:: Textauszug ::
▼

Eigentlich hat Gabriel Heinze in seiner Karriere schon viel erreicht. Der Stern des Argentiniers mit deutschen Wurzeln ging Anfang des Jahrtausends bei Paris St. Germain auf. Dort avancierte er schnell zum Publikumsliebling und gewann 2004 den französischen Pokal.
Als er die Stadt der Liebe nach drei Jahren verließ, wählten ihn die PSG-Anhänger zum wertvollsten Defensivspieler der Vereinsgeschichte. Auch bei Manchester United war Heinze beliebt bei den Fans. Sein rigoroses und aufopferungsvolles Spiel war in England gern gesehen.
"Ar-gen-tina"-Sprechchöre im Old Trafford
In seiner ersten Partie markierte er gleich einen Treffer, auch wenn dieser für die nächsten drei Jahre der letzte in einem Ligaspiel für die Red Devils bleiben sollte. Für die Fans, die jeden seiner Ballkontakte mit "Ar-gen-tina"-Sprechchören feierten, stand nach der ersten Spielzeit fest: Der Linksverteidiger war der beste Spieler der Saison. Nach einem Meistertitel und einem Pokalsieg wechselte er von England nach Spanien zu Real Madrid.

▲

[Gespeicherte Einträge]
▼

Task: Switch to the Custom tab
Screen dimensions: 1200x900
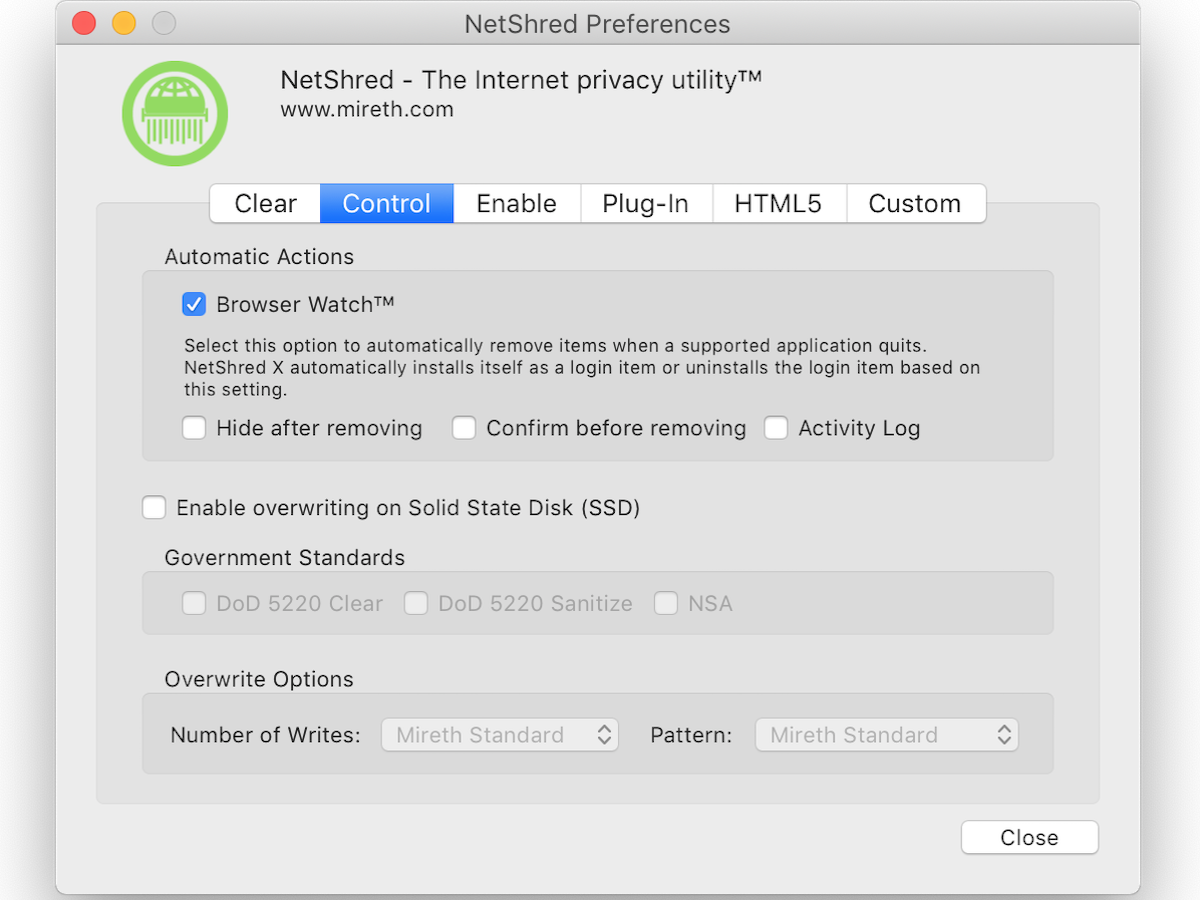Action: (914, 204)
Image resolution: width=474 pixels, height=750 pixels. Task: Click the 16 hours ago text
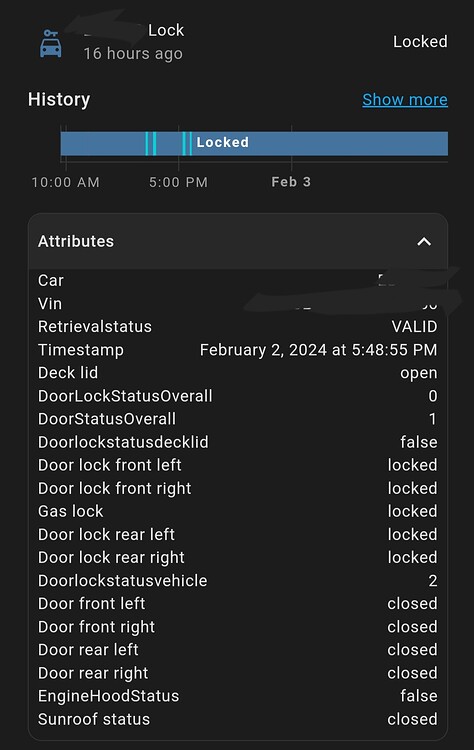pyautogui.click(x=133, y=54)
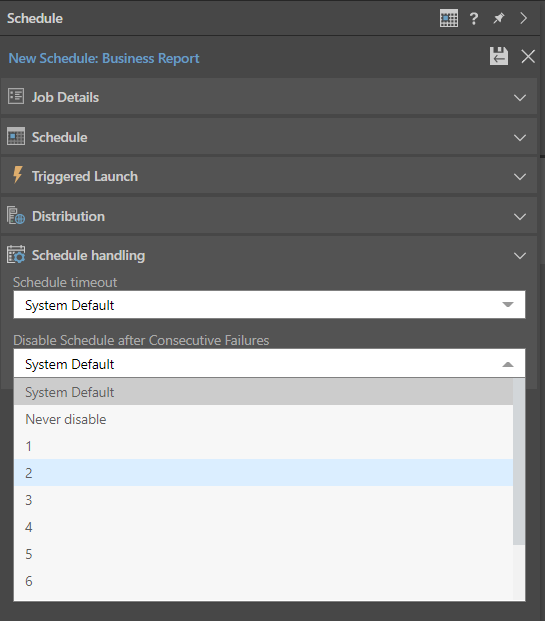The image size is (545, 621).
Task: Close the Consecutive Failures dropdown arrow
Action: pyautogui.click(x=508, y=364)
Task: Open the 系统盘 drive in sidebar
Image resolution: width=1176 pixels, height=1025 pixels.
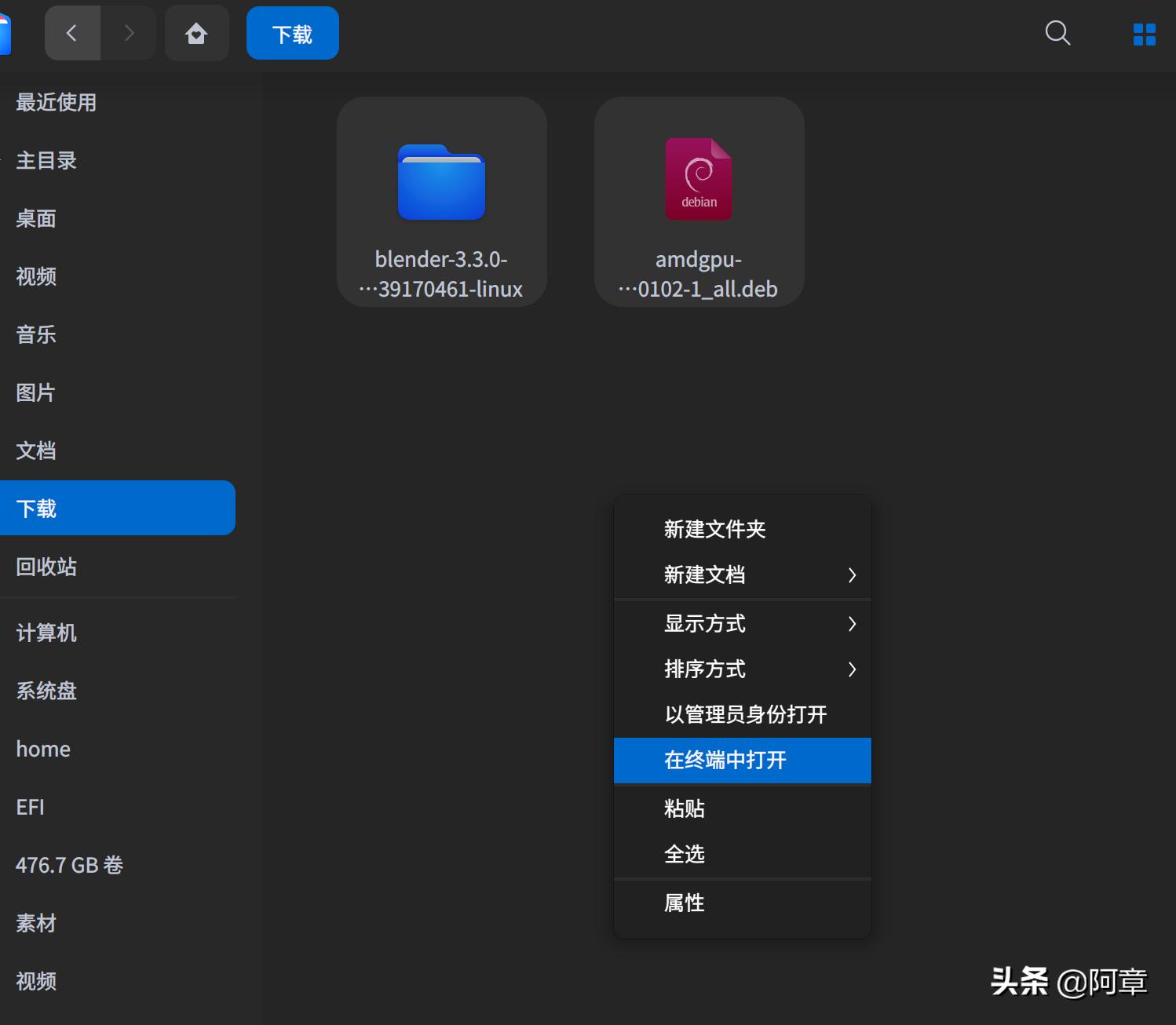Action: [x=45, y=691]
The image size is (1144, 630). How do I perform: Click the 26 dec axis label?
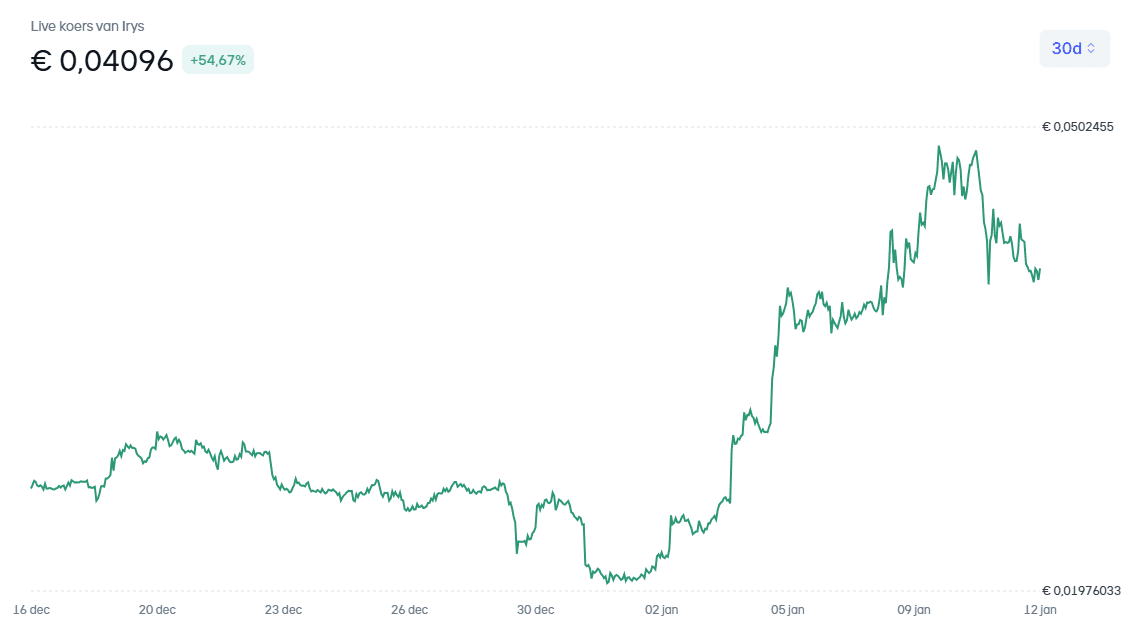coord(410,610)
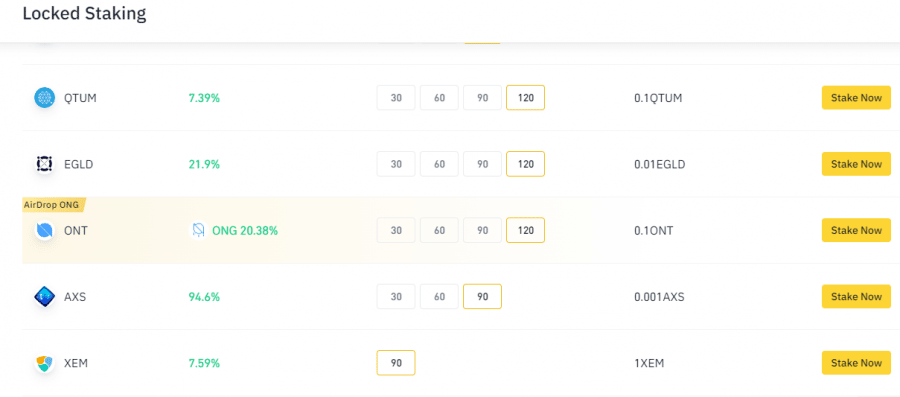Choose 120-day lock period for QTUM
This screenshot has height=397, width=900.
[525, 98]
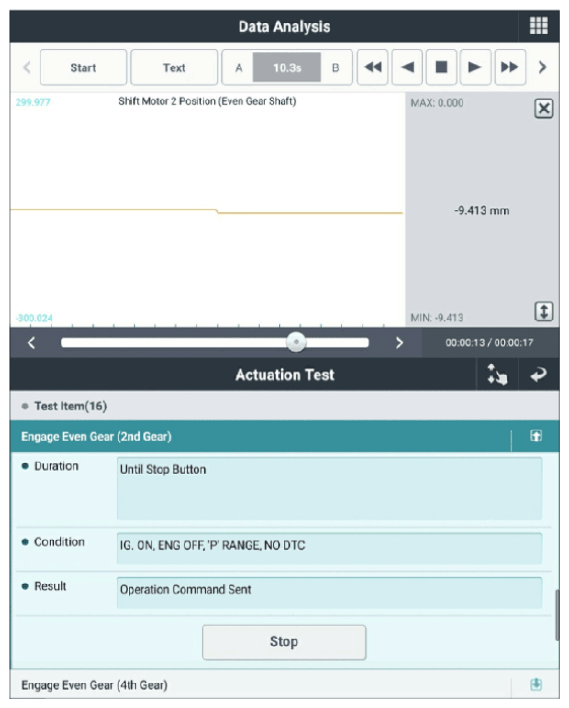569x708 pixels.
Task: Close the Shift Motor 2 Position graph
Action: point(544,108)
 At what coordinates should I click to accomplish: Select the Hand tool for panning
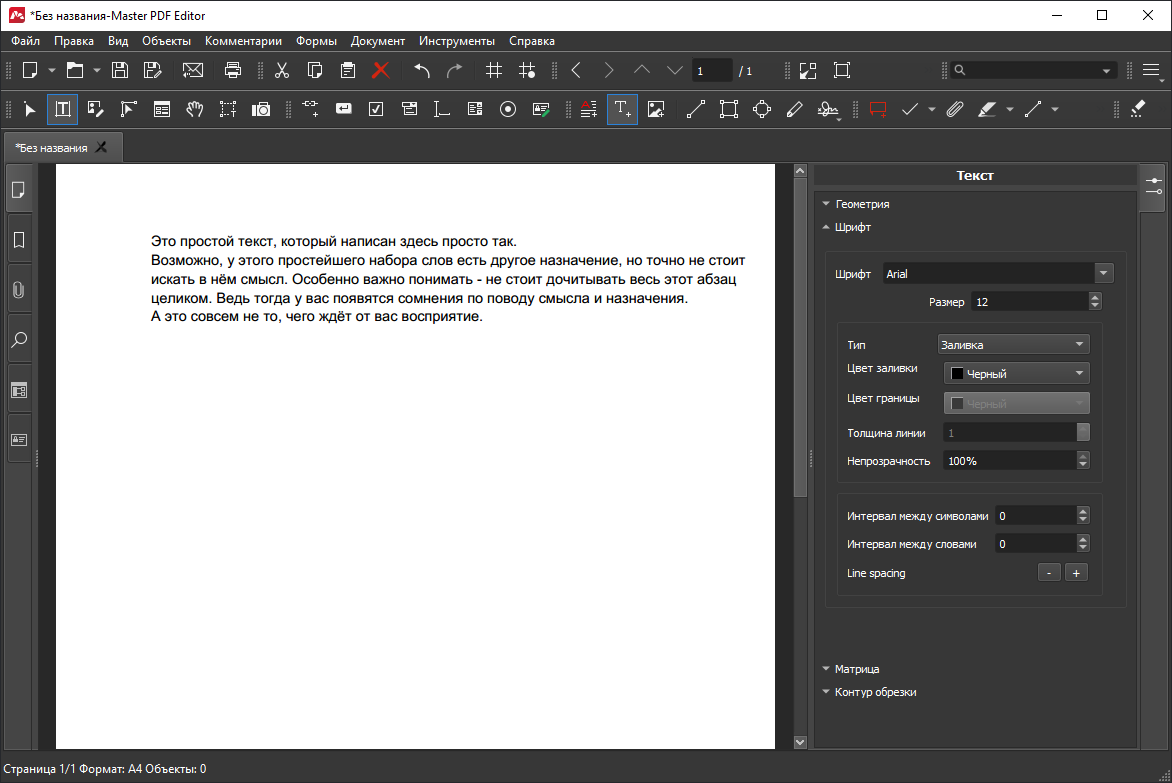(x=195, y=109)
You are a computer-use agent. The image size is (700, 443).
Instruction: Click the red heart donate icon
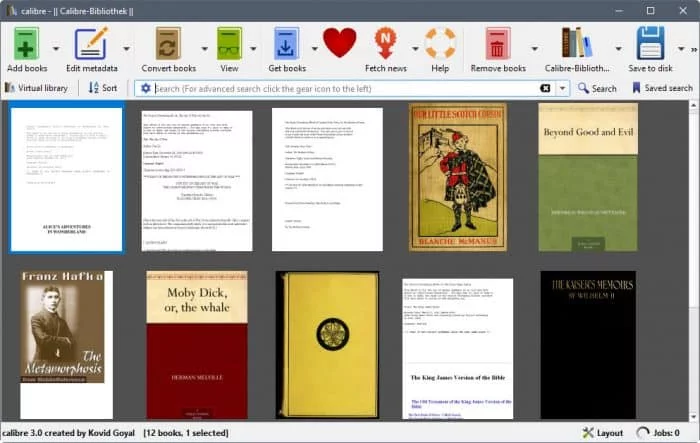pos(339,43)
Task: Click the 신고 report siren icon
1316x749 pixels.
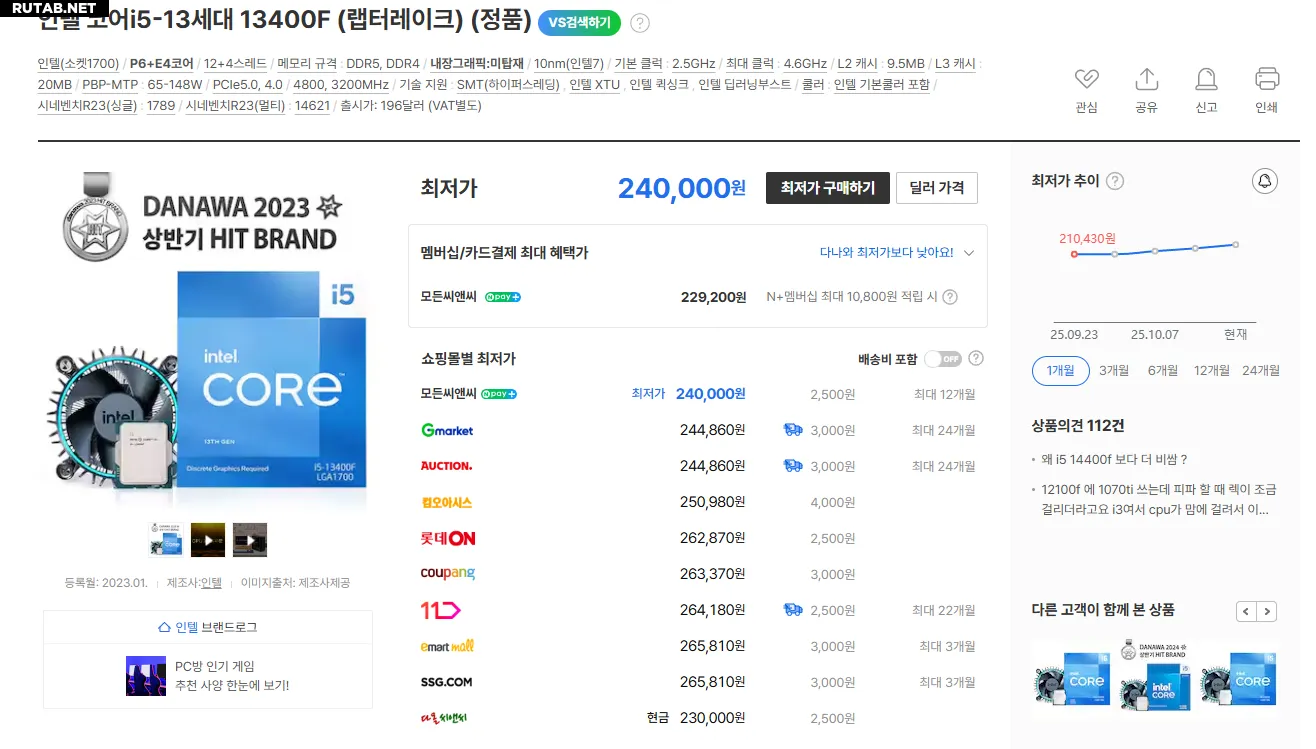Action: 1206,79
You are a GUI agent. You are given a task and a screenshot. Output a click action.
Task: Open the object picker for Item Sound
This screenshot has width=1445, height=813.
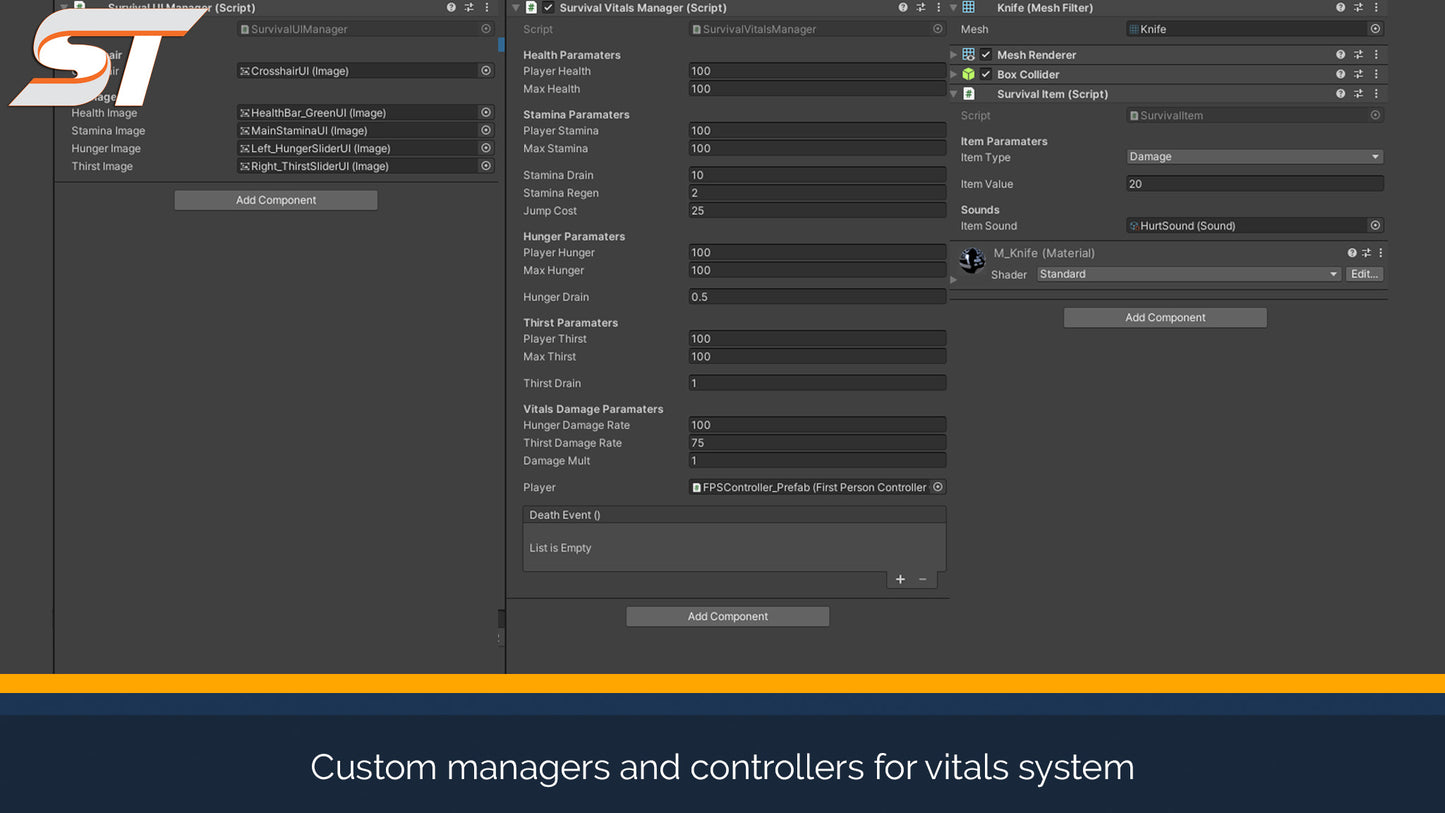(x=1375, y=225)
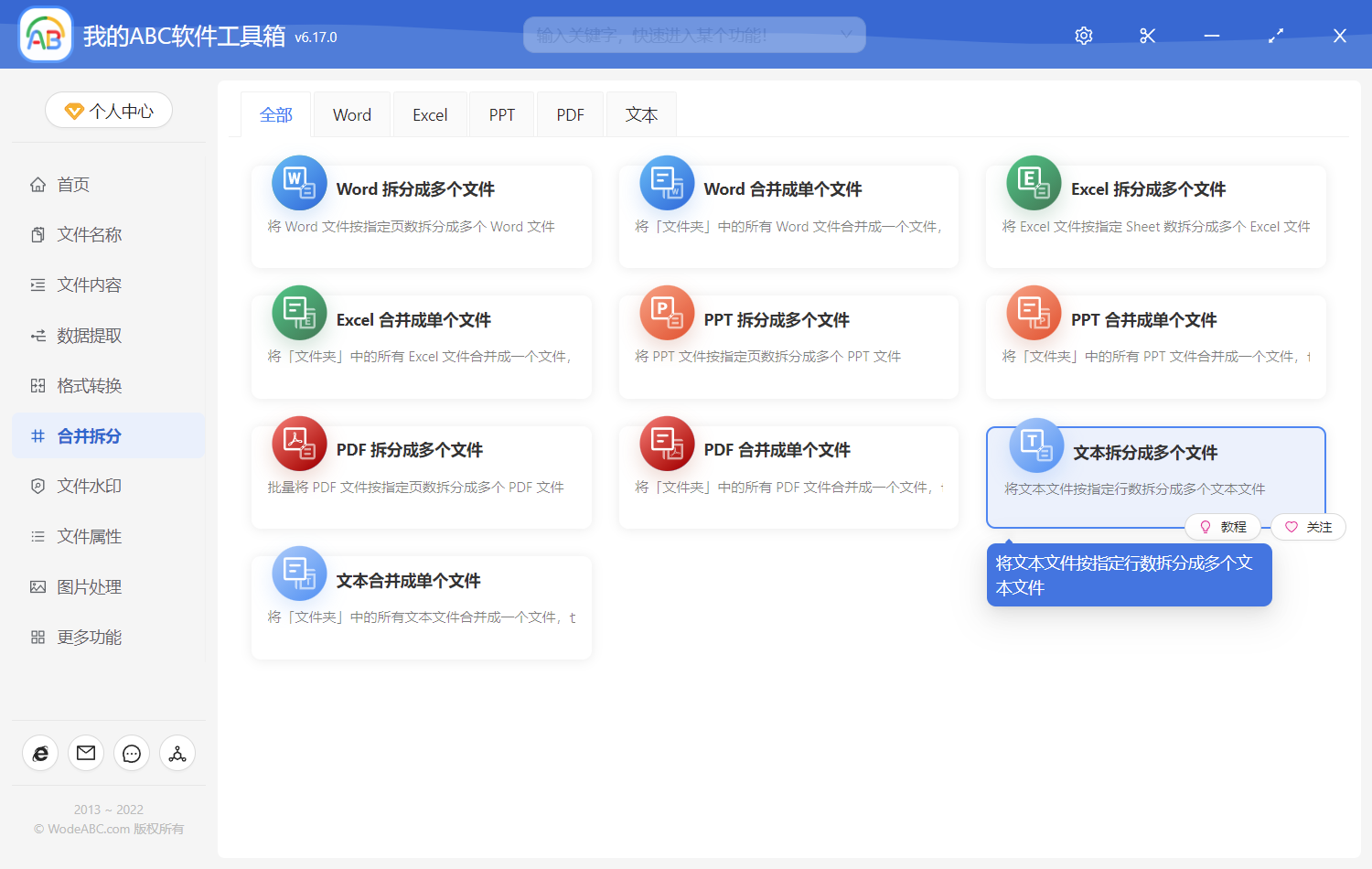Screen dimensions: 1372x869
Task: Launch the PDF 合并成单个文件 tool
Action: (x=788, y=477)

▲

:: Deine Aufgaben ::
1 - Schreib aus dem Text über Gabriel Heinze alles von „Als er die Stadt“ bis hinunter zu „England gern gesehen.“ wortgetreu ab.
2 - Zähle alle Vereine auf, die der Text über Gabriel Heinze nennt.

:: Lösungen ::
1 -
Als er die Stadt der Liebe nach drei Jahren verließ, wählten ihn die PSG-Anhänger zum wertvollsten Defensivspieler der Vereinsgeschichte. Auch bei Manchester United war Heinze beliebt bei den Fans. Sein rigoroses und aufopferungsvolles Spiel war in England gern gesehen.

2 - Paris St. Germain, Manchester United, Real Madrid